In the EU, we had a respite from people wanting to split up, when the consequences of BREXIT were fresh in their memory, but it's starting to be forgoten and new splitters are coming up. No coincidence that Trump invited them all to his inauguration.

From an egotistical point of view, I hope it happens to the US as a wakeup call for EU... but hard times are coming for everyone.

[–] petrescatraian@libranet.de 2 points 14 hours ago

@jarfil EU exit popularity differs from country to country. Here in Romania, even the far right noticed this is a hugely unpopular subject and tries to tame it's discourse (i.e. we do need the EU, but we have to not bow our heads to whatever the EU is telling us - whatever that thing means)

@alyaza

[–] petrescatraian@libranet.de 6 points 1 day ago

@alyaza seems like this is no longer a fantasy.

It will be a huge blow to the world if America basically splits apart, with shockwaves going all around the planet.

I do not think that the states will hold their place on the global rank though.

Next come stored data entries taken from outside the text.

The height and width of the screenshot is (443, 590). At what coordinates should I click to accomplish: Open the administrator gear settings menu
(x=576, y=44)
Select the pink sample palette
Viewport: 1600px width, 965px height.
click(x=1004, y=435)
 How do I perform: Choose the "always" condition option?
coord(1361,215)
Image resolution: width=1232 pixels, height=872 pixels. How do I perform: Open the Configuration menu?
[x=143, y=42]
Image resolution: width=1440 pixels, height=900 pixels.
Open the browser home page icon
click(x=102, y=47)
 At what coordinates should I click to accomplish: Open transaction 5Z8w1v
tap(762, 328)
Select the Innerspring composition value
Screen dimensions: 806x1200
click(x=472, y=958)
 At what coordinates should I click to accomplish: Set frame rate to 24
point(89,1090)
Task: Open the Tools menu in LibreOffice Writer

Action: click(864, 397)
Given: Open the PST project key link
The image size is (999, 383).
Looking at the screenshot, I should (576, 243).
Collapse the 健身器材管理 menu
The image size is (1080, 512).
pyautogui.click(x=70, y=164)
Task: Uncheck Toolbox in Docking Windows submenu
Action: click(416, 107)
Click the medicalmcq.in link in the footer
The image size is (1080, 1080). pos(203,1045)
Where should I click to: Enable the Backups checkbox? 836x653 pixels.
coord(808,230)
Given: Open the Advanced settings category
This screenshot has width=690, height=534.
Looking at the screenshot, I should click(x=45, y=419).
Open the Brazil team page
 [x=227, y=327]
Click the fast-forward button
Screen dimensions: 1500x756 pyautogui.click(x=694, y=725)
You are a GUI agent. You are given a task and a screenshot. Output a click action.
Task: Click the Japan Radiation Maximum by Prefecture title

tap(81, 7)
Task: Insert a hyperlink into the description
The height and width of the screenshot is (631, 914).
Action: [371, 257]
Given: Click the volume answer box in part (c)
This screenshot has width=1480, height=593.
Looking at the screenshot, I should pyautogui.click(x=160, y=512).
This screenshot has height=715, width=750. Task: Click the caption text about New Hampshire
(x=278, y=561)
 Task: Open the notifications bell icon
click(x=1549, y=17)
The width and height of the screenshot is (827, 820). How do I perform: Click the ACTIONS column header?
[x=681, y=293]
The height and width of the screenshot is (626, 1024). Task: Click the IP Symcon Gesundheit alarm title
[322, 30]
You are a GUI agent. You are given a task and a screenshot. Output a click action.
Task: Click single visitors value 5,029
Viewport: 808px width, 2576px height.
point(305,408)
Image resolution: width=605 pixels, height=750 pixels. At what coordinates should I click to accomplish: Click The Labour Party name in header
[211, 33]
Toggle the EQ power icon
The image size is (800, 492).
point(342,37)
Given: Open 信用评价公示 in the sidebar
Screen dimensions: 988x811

Most of the states economy is aided specially because of the fact that they are a part of the same federation. The fact that the "states" are basically just provinces of the same country and you can travel without internal border checks. Otherwise, in a scenario where states are going to be real countries, companies would also need a presence in each of the said state. And this is not something most will be likely to do, hurting the states economy in the process.

And this is just the tip of the iceberg!